SOURCE MATERIAL:
-------------------------

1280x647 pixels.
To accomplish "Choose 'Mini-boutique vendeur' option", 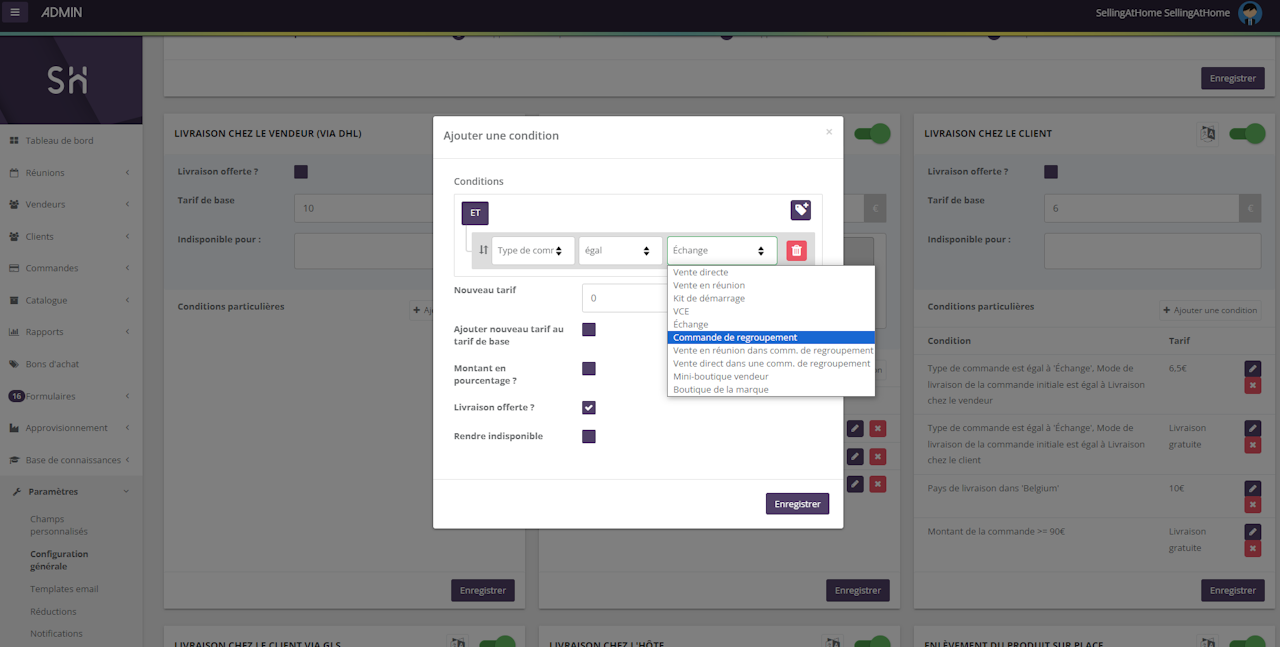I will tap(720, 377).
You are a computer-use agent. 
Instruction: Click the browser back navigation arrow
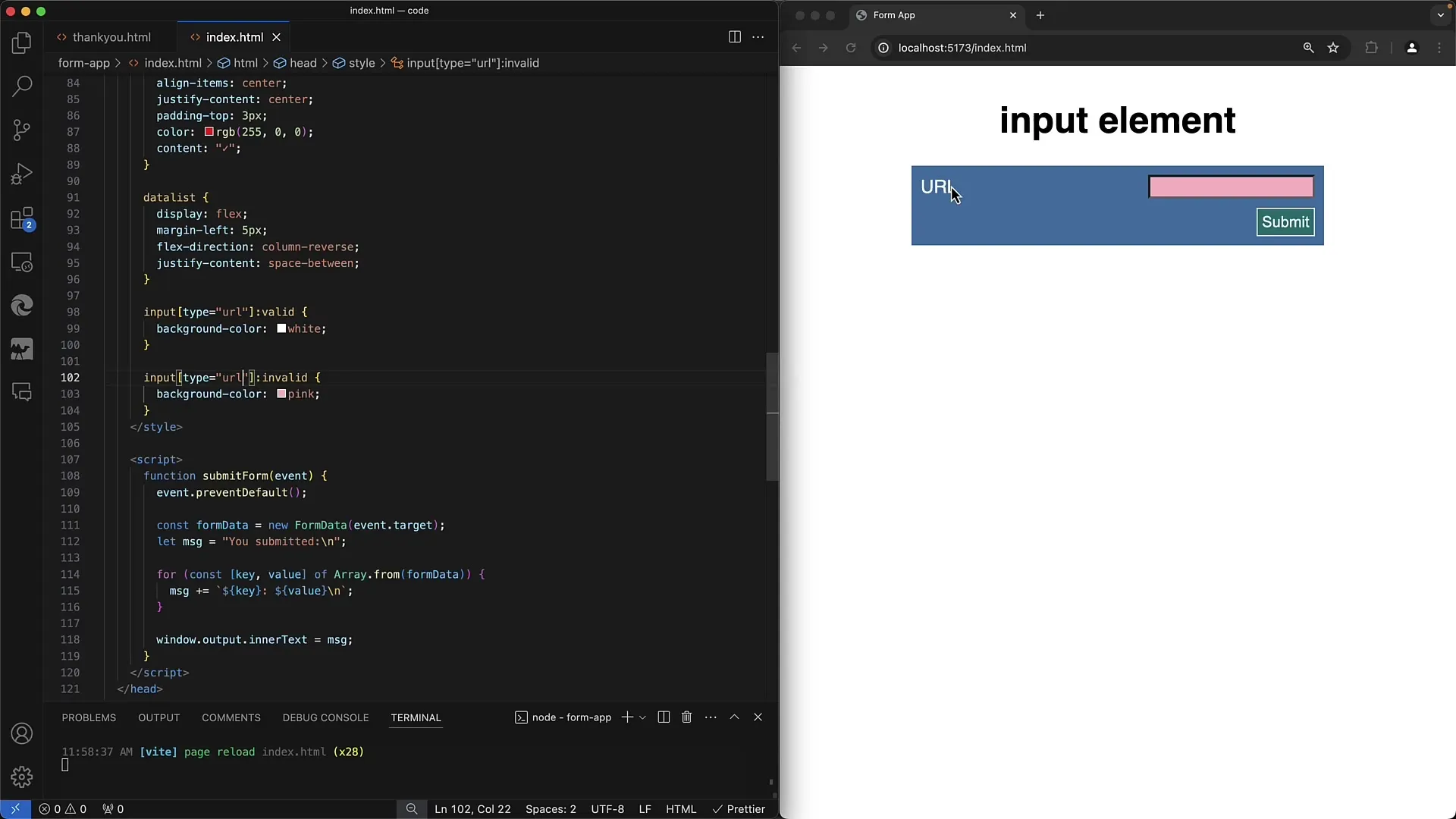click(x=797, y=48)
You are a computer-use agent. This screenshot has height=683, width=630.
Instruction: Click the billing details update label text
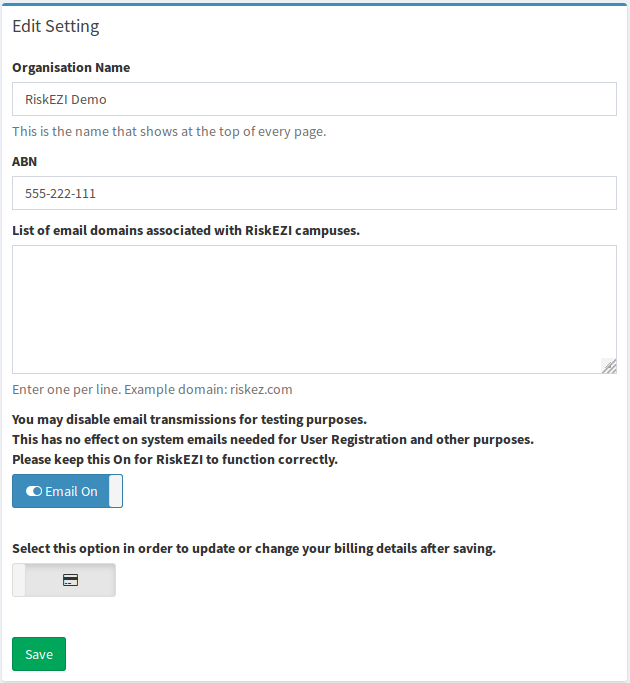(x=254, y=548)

-------------------------

REQUEST:
Reproduce everything from the line containing "You are a computer-use agent. This" down to the end of the lines, offsetting each coordinate in the answers by -43 and leaving every other part unchanged. Omit the pictures from your version.

ANSWER TO THIS PROBLEM:
You are a computer-use agent. This screenshot has height=683, width=630.
Instruction: Click the billing details update label text
(x=211, y=505)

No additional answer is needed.